To do: What you return must match the listing below exactly.

Supplied material:
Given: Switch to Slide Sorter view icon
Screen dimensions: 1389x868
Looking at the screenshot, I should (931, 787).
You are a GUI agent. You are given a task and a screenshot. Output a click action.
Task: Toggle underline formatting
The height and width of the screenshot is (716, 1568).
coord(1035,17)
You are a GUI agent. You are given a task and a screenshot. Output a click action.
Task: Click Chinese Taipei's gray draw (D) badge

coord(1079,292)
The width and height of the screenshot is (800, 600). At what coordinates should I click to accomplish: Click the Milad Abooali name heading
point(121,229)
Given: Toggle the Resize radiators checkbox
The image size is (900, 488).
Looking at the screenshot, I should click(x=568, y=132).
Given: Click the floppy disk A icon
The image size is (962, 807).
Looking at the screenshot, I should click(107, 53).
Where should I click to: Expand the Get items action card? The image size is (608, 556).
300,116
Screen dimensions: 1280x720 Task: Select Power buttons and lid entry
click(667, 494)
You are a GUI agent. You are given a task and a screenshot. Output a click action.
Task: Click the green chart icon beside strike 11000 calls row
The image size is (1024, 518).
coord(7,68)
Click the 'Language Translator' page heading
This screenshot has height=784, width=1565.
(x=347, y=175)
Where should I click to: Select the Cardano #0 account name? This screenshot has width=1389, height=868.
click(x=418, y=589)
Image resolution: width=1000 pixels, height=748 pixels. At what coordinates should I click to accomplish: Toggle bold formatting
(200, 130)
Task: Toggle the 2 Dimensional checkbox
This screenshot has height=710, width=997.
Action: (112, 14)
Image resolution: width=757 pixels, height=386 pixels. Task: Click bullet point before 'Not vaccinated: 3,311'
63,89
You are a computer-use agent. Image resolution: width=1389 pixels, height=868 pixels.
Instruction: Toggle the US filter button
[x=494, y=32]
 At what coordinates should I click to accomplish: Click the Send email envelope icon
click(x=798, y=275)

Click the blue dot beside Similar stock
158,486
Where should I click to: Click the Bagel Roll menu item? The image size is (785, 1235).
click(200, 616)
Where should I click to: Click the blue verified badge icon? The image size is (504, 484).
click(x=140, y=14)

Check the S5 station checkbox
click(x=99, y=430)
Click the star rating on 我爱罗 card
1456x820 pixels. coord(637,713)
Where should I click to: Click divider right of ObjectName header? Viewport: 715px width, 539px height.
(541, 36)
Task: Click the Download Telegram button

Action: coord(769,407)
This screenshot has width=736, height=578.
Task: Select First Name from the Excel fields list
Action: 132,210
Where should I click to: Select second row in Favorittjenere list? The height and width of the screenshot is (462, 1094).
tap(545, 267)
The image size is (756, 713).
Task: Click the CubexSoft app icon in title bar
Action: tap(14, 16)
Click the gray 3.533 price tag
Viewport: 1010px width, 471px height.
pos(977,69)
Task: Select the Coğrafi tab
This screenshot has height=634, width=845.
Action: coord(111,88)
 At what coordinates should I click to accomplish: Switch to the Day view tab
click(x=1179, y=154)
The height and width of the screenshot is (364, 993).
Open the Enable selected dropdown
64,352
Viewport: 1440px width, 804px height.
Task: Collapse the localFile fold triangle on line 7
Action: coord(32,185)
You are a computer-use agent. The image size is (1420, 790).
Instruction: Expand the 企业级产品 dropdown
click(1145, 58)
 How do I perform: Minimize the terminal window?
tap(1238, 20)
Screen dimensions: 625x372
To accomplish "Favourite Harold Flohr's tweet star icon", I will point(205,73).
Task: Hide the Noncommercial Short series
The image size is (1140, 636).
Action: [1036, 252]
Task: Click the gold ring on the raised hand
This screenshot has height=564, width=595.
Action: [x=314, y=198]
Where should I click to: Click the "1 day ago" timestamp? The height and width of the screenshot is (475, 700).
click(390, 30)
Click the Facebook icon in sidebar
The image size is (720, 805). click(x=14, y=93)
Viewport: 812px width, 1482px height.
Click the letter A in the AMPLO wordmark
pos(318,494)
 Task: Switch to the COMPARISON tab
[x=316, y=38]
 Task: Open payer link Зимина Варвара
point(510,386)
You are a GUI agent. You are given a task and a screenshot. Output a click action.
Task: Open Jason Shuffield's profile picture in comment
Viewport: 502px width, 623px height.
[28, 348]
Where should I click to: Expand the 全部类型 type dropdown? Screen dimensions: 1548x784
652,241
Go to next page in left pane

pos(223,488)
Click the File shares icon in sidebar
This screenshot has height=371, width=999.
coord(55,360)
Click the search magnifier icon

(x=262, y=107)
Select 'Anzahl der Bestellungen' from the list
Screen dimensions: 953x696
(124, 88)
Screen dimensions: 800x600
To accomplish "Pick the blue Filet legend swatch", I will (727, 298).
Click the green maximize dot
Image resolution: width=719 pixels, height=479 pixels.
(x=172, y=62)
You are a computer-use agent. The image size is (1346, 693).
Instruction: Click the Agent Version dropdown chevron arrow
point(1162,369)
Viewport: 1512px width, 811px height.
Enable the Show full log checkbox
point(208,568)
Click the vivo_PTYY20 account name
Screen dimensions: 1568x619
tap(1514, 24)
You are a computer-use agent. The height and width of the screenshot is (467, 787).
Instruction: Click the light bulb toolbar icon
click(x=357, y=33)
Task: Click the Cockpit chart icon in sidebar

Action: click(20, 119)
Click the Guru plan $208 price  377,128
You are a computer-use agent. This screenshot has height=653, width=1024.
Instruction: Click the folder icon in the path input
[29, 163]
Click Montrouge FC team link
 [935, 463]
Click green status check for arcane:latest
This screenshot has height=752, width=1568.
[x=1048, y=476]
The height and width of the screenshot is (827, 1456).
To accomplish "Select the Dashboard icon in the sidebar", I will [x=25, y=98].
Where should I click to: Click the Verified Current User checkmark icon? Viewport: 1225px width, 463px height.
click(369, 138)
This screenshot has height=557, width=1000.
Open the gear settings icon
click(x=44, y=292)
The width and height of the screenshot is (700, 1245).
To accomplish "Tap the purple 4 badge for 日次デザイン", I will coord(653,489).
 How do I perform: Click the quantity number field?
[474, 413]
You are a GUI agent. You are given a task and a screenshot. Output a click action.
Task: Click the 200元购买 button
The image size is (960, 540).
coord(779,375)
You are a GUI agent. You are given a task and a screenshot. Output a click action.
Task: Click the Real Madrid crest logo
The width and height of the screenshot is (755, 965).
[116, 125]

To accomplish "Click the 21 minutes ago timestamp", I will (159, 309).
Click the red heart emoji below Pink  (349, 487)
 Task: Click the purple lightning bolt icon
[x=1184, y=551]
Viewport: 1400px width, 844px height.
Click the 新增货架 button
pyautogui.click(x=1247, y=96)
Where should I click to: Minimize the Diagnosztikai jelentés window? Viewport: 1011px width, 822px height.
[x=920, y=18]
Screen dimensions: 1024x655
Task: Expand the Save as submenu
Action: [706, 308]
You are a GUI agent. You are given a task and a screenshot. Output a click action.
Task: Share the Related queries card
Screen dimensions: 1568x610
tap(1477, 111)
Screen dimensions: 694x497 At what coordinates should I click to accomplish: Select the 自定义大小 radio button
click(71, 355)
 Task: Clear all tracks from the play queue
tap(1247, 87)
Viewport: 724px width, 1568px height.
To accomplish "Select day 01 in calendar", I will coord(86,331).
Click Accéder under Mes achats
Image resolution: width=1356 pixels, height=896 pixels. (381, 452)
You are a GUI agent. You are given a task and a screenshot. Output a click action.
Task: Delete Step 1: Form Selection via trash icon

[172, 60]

Solution to the problem:
Given: Switch to Slide Sorter view icon
Screen dimensions: 1389x868
Looking at the screenshot, I should (931, 787).
You are a GUI agent. You are given a task and a screenshot. Output a click action.
Task: Toggle underline formatting
The height and width of the screenshot is (716, 1568).
coord(1035,17)
You are a GUI agent. You are given a task and a screenshot. Output a click action.
Task: Click Chinese Taipei's gray draw (D) badge

coord(1079,292)
The width and height of the screenshot is (800, 600). At what coordinates should I click to accomplish: Click the Milad Abooali name heading
point(121,229)
Given: Toggle the Resize radiators checkbox
The image size is (900, 488).
Looking at the screenshot, I should click(x=568, y=132).
Given: Click the floppy disk A icon
The image size is (962, 807).
Looking at the screenshot, I should click(107, 53).
Where should I click to: Expand the Get items action card? The image size is (608, 556).
300,116
Screen dimensions: 1280x720 Task: Select Power buttons and lid entry
click(667, 494)
You are a GUI agent. You are given a task and a screenshot. Output a click action.
Task: Click the green chart icon beside strike 11000 calls row
The image size is (1024, 518).
coord(7,68)
Click the 'Language Translator' page heading
This screenshot has height=784, width=1565.
(x=347, y=175)
Where should I click to: Select the Cardano #0 account name? This screenshot has width=1389, height=868.
click(x=418, y=589)
Image resolution: width=1000 pixels, height=748 pixels. At what coordinates should I click to accomplish: Toggle bold formatting
(200, 130)
Task: Toggle the 2 Dimensional checkbox
This screenshot has height=710, width=997.
Action: (112, 14)
Image resolution: width=757 pixels, height=386 pixels. Task: Click bullet point before 'Not vaccinated: 3,311'
63,89
You are a computer-use agent. Image resolution: width=1389 pixels, height=868 pixels.
Instruction: Toggle the US filter button
[x=494, y=32]
 At what coordinates should I click to accomplish: Click the Send email envelope icon
click(x=798, y=275)

Click the blue dot beside Similar stock
158,486
Where should I click to: Click the Bagel Roll menu item? The image size is (785, 1235).
click(200, 616)
Where should I click to: Click the blue verified badge icon? The image size is (504, 484).
click(x=140, y=14)

Check the S5 station checkbox
click(x=99, y=430)
Click the star rating on 我爱罗 card
1456x820 pixels. coord(637,713)
Where should I click to: Click divider right of ObjectName header? Viewport: 715px width, 539px height.
(541, 36)
Task: Click the Download Telegram button

Action: coord(769,407)
This screenshot has width=736, height=578.
Task: Select First Name from the Excel fields list
Action: 132,210
Where should I click to: Select second row in Favorittjenere list? The height and width of the screenshot is (462, 1094).
tap(545, 267)
The image size is (756, 713).
Task: Click the CubexSoft app icon in title bar
Action: tap(14, 16)
Click the gray 3.533 price tag
Viewport: 1010px width, 471px height.
pos(977,69)
Task: Select the Coğrafi tab
This screenshot has height=634, width=845.
Action: coord(111,88)
 At what coordinates should I click to accomplish: Switch to the Day view tab
click(x=1179, y=154)
The height and width of the screenshot is (364, 993).
Open the Enable selected dropdown
64,352
Viewport: 1440px width, 804px height.
Task: Collapse the localFile fold triangle on line 7
Action: coord(32,185)
You are a computer-use agent. The image size is (1420, 790).
Instruction: Expand the 企业级产品 dropdown
click(1145, 58)
 How do I perform: Minimize the terminal window?
tap(1238, 20)
Screen dimensions: 625x372
To accomplish "Favourite Harold Flohr's tweet star icon", I will point(205,73).
Task: Hide the Noncommercial Short series
The image size is (1140, 636).
Action: [1036, 252]
Task: Click the gold ring on the raised hand
This screenshot has height=564, width=595.
Action: [x=314, y=198]
Where should I click to: Click the "1 day ago" timestamp? The height and width of the screenshot is (475, 700).
click(390, 30)
Click the Facebook icon in sidebar
The image size is (720, 805). click(x=14, y=93)
Viewport: 812px width, 1482px height.
Click the letter A in the AMPLO wordmark
pos(318,494)
 Task: Switch to the COMPARISON tab
[x=316, y=38]
 Task: Open payer link Зимина Варвара
point(510,386)
You are a GUI agent. You are given a task and a screenshot. Output a click action.
Task: Open Jason Shuffield's profile picture in comment
Viewport: 502px width, 623px height.
[28, 348]
Where should I click to: Expand the 全部类型 type dropdown? Screen dimensions: 1548x784
652,241
Go to next page in left pane

pos(223,488)
Click the File shares icon in sidebar
This screenshot has height=371, width=999.
coord(55,360)
Click the search magnifier icon

(x=262, y=107)
Select 'Anzahl der Bestellungen' from the list
Screen dimensions: 953x696
(124, 88)
Screen dimensions: 800x600
To accomplish "Pick the blue Filet legend swatch", I will (727, 298).
Click the green maximize dot
Image resolution: width=719 pixels, height=479 pixels.
(x=172, y=62)
You are a computer-use agent. The image size is (1346, 693).
Instruction: Click the Agent Version dropdown chevron arrow
point(1162,369)
Viewport: 1512px width, 811px height.
Enable the Show full log checkbox
point(208,568)
Click the vivo_PTYY20 account name
Screen dimensions: 1568x619
tap(1514, 24)
You are a computer-use agent. The height and width of the screenshot is (467, 787).
Instruction: Click the light bulb toolbar icon
click(x=357, y=33)
Task: Click the Cockpit chart icon in sidebar

Action: click(20, 119)
Click the Guru plan $208 price  377,128
You are a computer-use agent. This screenshot has height=653, width=1024.
Instruction: Click the folder icon in the path input
[29, 163]
Click Montrouge FC team link
 [935, 463]
Click green status check for arcane:latest
This screenshot has height=752, width=1568.
[x=1048, y=476]
The height and width of the screenshot is (827, 1456).
To accomplish "Select the Dashboard icon in the sidebar", I will [x=25, y=98].
Where should I click to: Click the Verified Current User checkmark icon? Viewport: 1225px width, 463px height.
click(369, 138)
This screenshot has height=557, width=1000.
Open the gear settings icon
click(x=44, y=292)
The width and height of the screenshot is (700, 1245).
To accomplish "Tap the purple 4 badge for 日次デザイン", I will coord(653,489).
 How do I perform: Click the quantity number field?
[474, 413]
You are a GUI agent. You are given a task and a screenshot. Output a click action.
Task: Click the 200元购买 button
The image size is (960, 540).
coord(779,375)
You are a GUI agent. You are given a task and a screenshot. Output a click action.
Task: Click the Real Madrid crest logo
The width and height of the screenshot is (755, 965).
[116, 125]

To accomplish "Click the 21 minutes ago timestamp", I will (159, 309).
Click the red heart emoji below Pink  (349, 487)
 Task: Click the purple lightning bolt icon
[x=1184, y=551]
Viewport: 1400px width, 844px height.
Click the 新增货架 button
pyautogui.click(x=1247, y=96)
Where should I click to: Minimize the Diagnosztikai jelentés window? Viewport: 1011px width, 822px height.
[x=920, y=18]
Screen dimensions: 1024x655
Task: Expand the Save as submenu
Action: [706, 308]
You are a GUI agent. You are given a task and a screenshot. Output a click action.
Task: Share the Related queries card
Screen dimensions: 1568x610
tap(1477, 111)
Screen dimensions: 694x497 At what coordinates should I click to accomplish: Select the 自定义大小 radio button
click(71, 355)
 Task: Clear all tracks from the play queue
tap(1247, 87)
Viewport: 724px width, 1568px height.
To accomplish "Select day 01 in calendar", I will coord(86,331).
Click Accéder under Mes achats
Image resolution: width=1356 pixels, height=896 pixels. (381, 452)
You are a GUI agent. You are given a task and a screenshot. Output a click action.
Task: Delete Step 1: Form Selection via trash icon

[172, 60]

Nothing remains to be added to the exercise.